▶ _DATA EXTRACTS_

◆ ◆ ◆ ◆

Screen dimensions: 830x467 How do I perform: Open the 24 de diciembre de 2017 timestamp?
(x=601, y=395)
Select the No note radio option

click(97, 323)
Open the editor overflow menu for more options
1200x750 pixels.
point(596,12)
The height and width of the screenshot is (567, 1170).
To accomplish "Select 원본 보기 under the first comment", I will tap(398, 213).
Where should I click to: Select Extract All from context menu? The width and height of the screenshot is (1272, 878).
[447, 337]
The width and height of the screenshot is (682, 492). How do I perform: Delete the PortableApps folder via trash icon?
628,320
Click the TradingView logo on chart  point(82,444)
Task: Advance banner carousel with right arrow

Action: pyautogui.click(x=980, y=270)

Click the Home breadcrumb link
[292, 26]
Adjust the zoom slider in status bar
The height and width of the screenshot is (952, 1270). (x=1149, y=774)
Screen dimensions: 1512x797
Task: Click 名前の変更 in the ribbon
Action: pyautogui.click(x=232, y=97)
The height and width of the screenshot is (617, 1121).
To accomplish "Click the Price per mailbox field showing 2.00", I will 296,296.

◆ ◆ ◆ ◆

▶ _REQUIRED ACTION_
Output nothing but the lines from the one that contains "Task: Advance banner" through the final line of the entries above, exactly as they appear.

▶ _WRITTEN RESPONSE_
Task: Advance banner carousel with right arrow

Action: pyautogui.click(x=980, y=270)

Click the Home breadcrumb link
[292, 26]
Adjust the zoom slider in status bar
The height and width of the screenshot is (952, 1270). (x=1149, y=774)
Screen dimensions: 1512x797
Task: Click 名前の変更 in the ribbon
Action: pyautogui.click(x=232, y=97)
The height and width of the screenshot is (617, 1121).
To accomplish "Click the Price per mailbox field showing 2.00", I will 296,296.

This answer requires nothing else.